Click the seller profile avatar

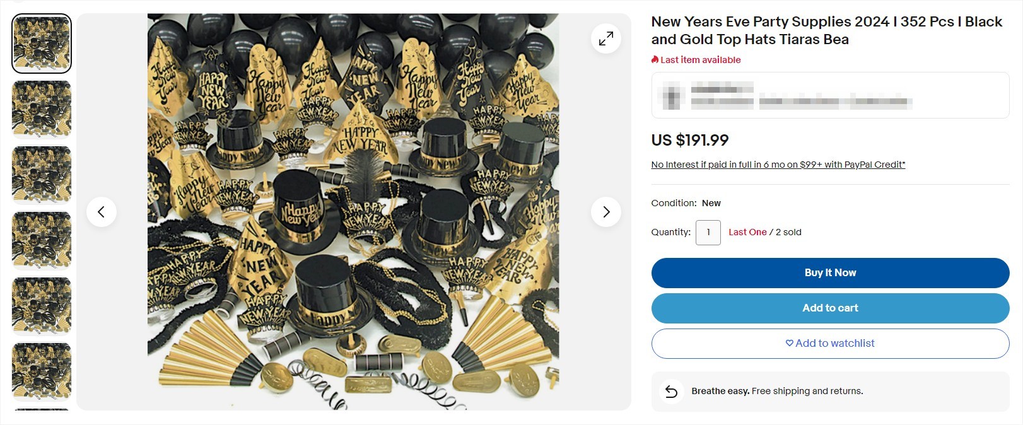click(670, 95)
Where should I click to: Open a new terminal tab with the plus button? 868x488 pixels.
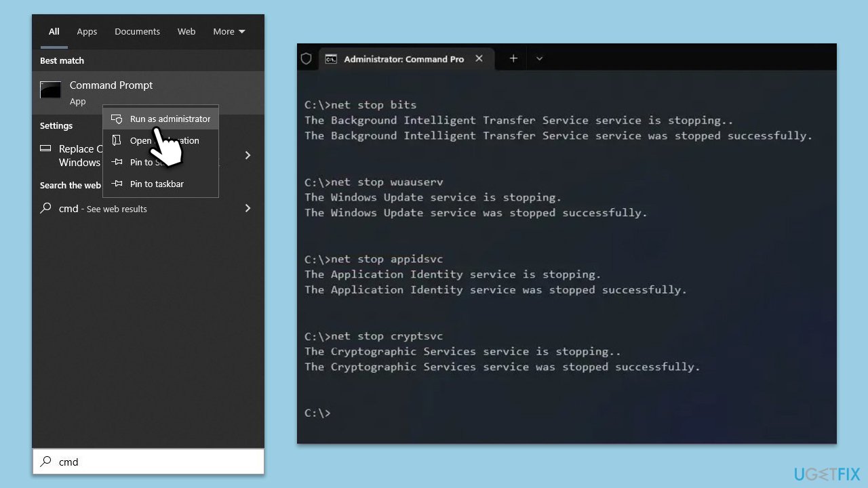pos(513,59)
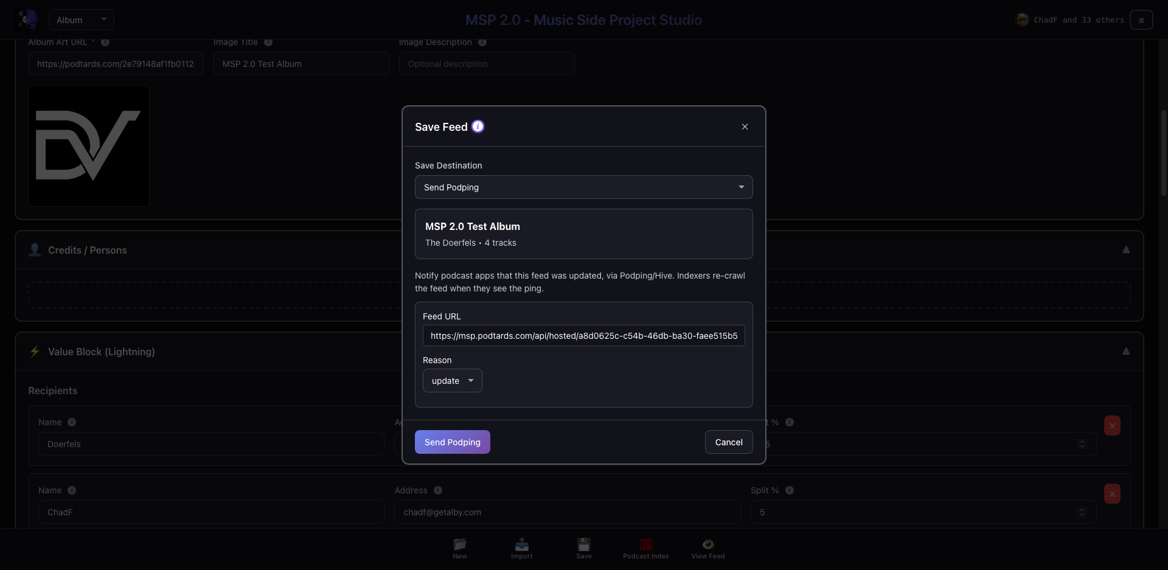Viewport: 1168px width, 570px height.
Task: Close the Save Feed dialog
Action: point(745,127)
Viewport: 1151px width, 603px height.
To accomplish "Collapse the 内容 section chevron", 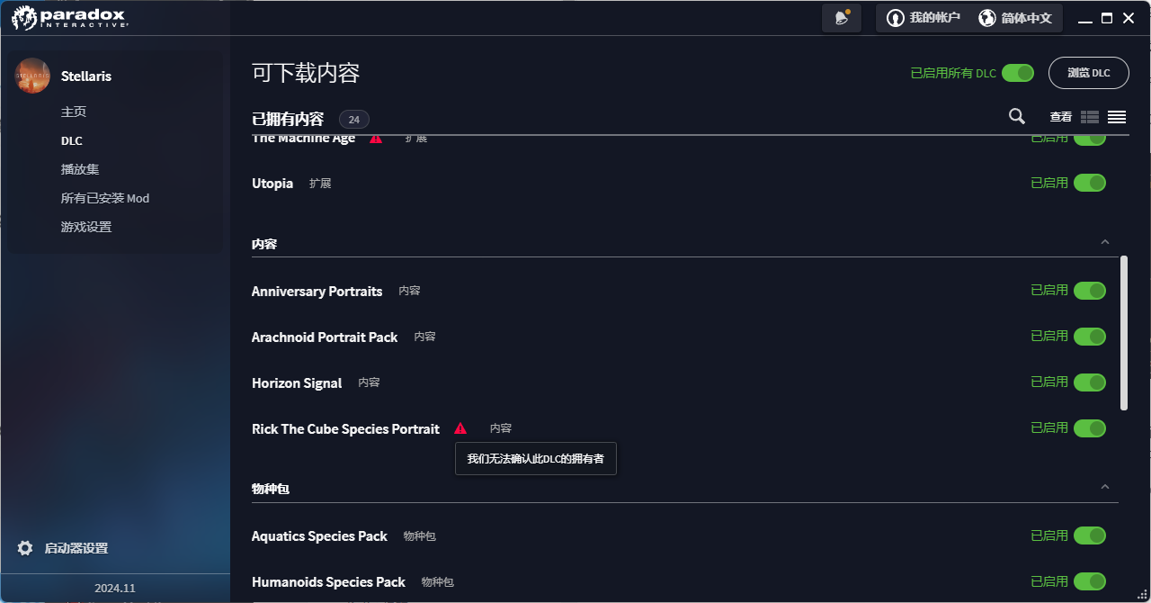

| Brief |
Output each entry shown above exactly as it stands, with all pictures removed.

| Expected answer |
Click the seller profile avatar

click(670, 95)
Where should I click to: Open a new terminal tab with the plus button? 868x488 pixels.
pos(513,59)
Viewport: 1168px width, 570px height.
Task: Close the Save Feed dialog
Action: point(745,127)
Viewport: 1151px width, 603px height.
To accomplish "Collapse the 内容 section chevron", 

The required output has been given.